Deutschland: Wer ist schuld am Aufstieg der AfD?

Frauke Petry wird von Reportern, Fotografen und Kameraleuten nach ihrem Coup in der Bundespressekonferenz in Berlin belagert.
Frauke Petry wird von Reportern, Fotografen und Kameraleuten nach ihrem Coup in der Bundespressekonferenz in Berlin belagert.(c) imago/IPON
  • Drucken

Nach dem Triumph der Rechtspopulisten fragt sich die Politik, wer die Alternative für Deutschland so groß gemacht hat. Einen Sündenbock hat man schon ausgemacht – die Medien.

= Aufgeführte Daten =
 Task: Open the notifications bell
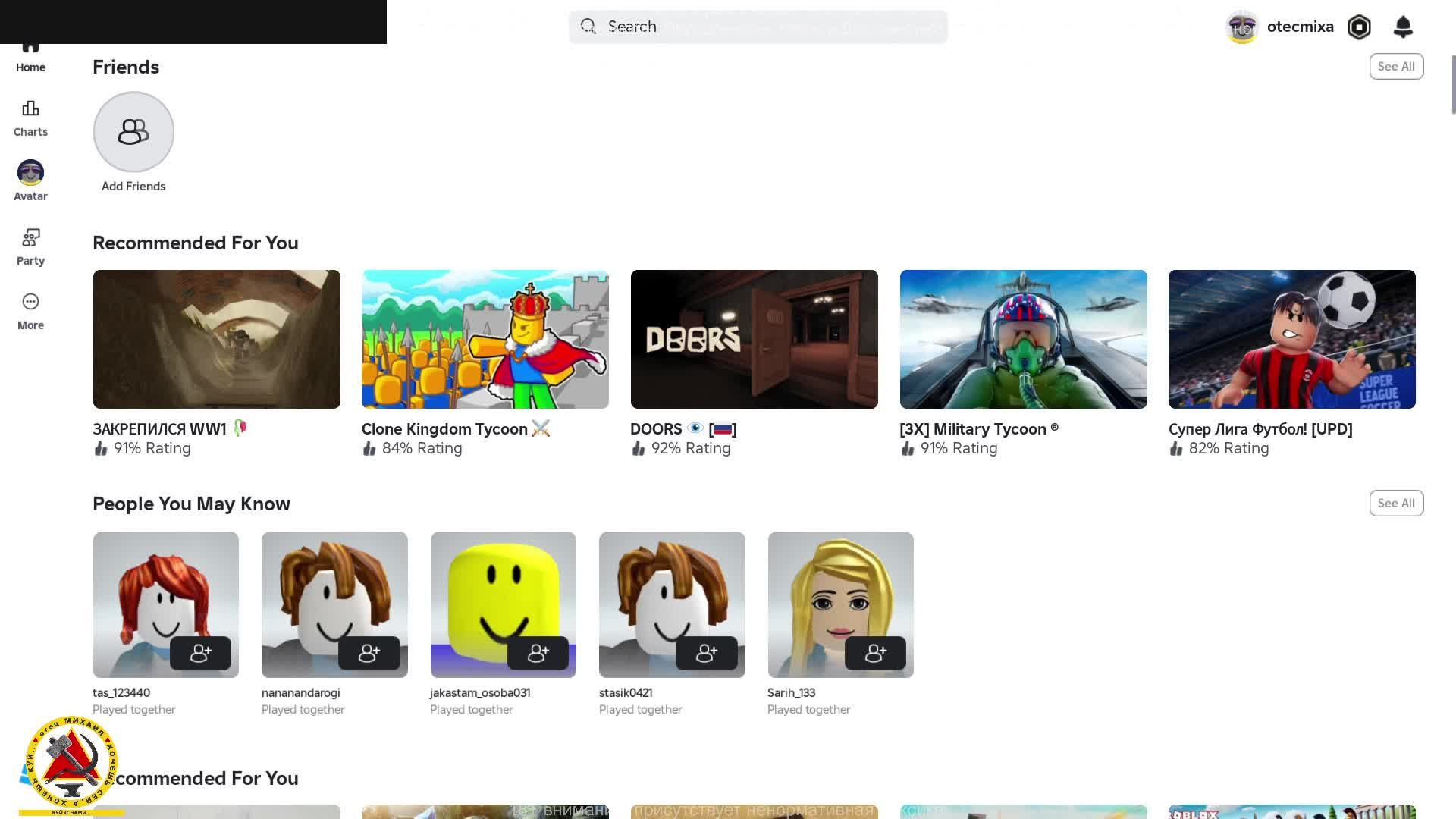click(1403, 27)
==
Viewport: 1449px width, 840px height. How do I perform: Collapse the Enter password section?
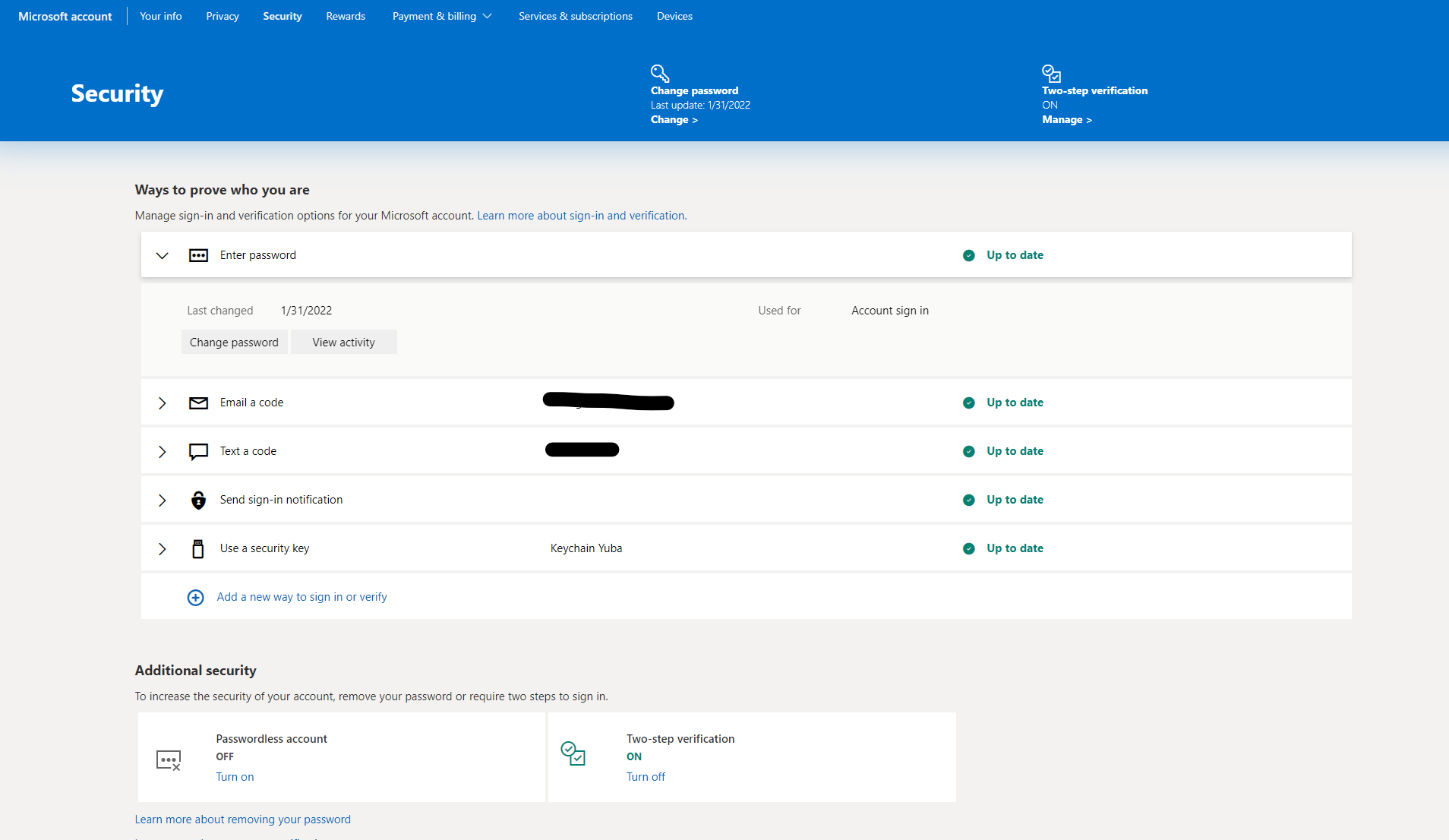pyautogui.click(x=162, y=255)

= Ziel 1 =
Gib den Abschnitt des Textauszugs von „Deutschland: Wer ist“ bis „ausgemacht – die Medien.“ noch einmal wieder und ersetze darin „Rechtspopulisten“ durch „Populisten“.
= Ziel 2 =
Beantworte die folgenden Fragen zum Textauszug.
(a) Wessen Aufstieg nennt die Überschrift?
(b) In welcher Stadt fand die Bundespressekonferenz statt?
(c) Wen hat die Politik als Sündenbock ausgemacht?

= Schriftliche Antwort 1 =
Deutschland: Wer ist schuld am Aufstieg der AfD?

Frauke Petry wird von Reportern, Fotografen und Kameraleuten nach ihrem Coup in der Bundespressekonferenz in Berlin belagert.
Frauke Petry wird von Reportern, Fotografen und Kameraleuten nach ihrem Coup in der Bundespressekonferenz in Berlin belagert.(c) imago/IPON
  • Drucken

Nach dem Triumph der Populisten fragt sich die Politik, wer die Alternative für Deutschland so groß gemacht hat. Einen Sündenbock hat man schon ausgemacht – die Medien.

= Schriftliche Antwort 2 =
(a) Den Aufstieg der AfD.
(b) In Berlin.
(c) Die Medien.